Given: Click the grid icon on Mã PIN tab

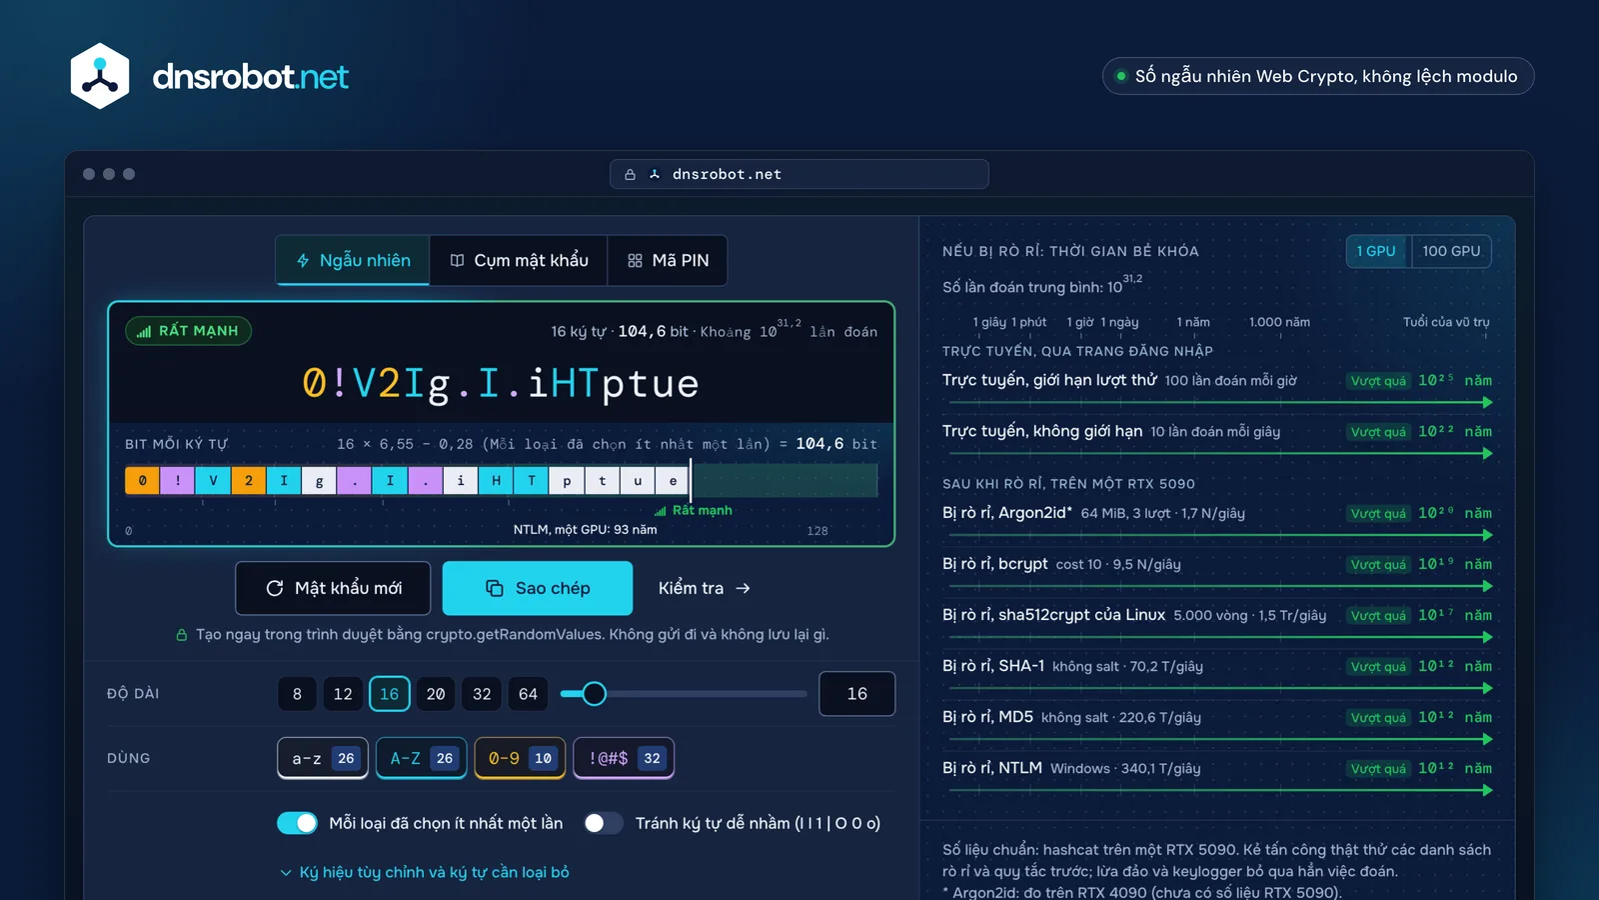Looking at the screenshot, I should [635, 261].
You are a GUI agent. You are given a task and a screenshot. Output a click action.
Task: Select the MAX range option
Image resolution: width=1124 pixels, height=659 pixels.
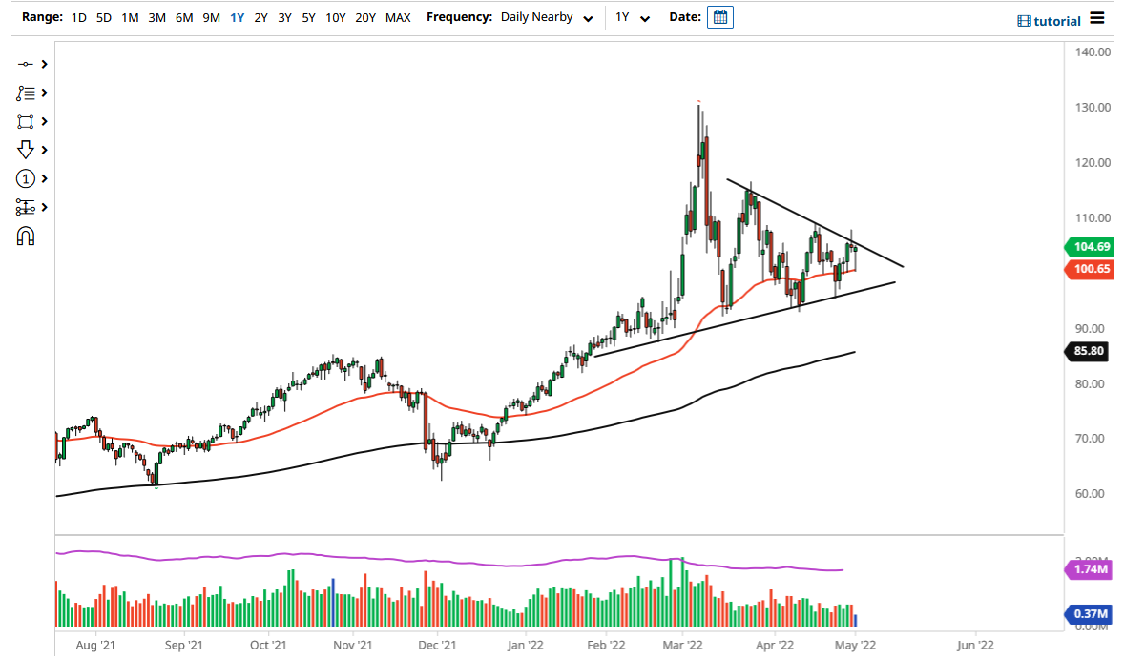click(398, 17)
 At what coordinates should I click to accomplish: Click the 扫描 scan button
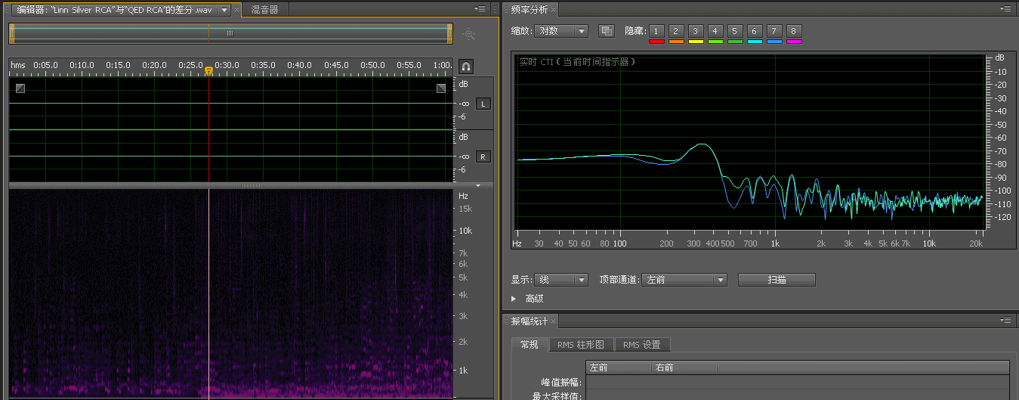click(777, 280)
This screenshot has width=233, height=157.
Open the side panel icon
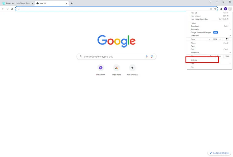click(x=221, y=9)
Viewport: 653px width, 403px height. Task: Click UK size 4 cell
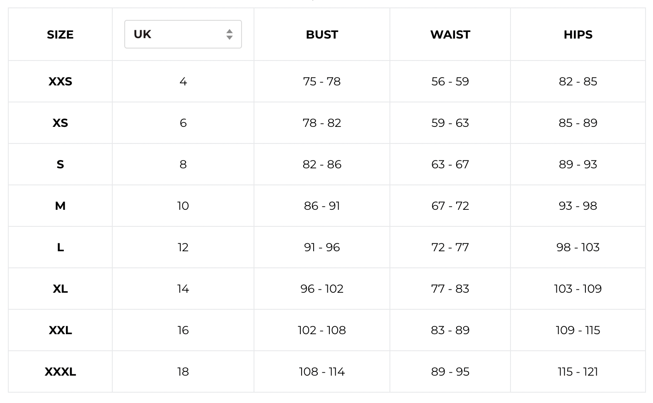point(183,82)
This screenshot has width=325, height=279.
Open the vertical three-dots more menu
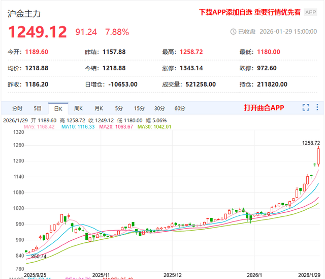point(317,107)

··········

Arrange the records above as a numbered list, one line per item, with blank lines omitted. Leave the pictures out of the answer.

1. Given: Click the grid icon on Mã PIN tab
2. Looking at the screenshot, I should [635, 261].
3. You are a GUI agent. You are given a task and a screenshot. Output a click action.
4. Task: Select the MAX range option
5. Image resolution: width=1124 pixels, height=659 pixels.
6. click(398, 17)
7.  At what coordinates should I click to accomplish: Click the 扫描 scan button
8. click(777, 280)
9. This screenshot has width=233, height=157.
10. Open the side panel icon
11. click(x=221, y=9)
12. Viewport: 653px width, 403px height. Task: Click UK size 4 cell
13. point(183,82)
14. This screenshot has width=325, height=279.
15. Open the vertical three-dots more menu
16. point(317,107)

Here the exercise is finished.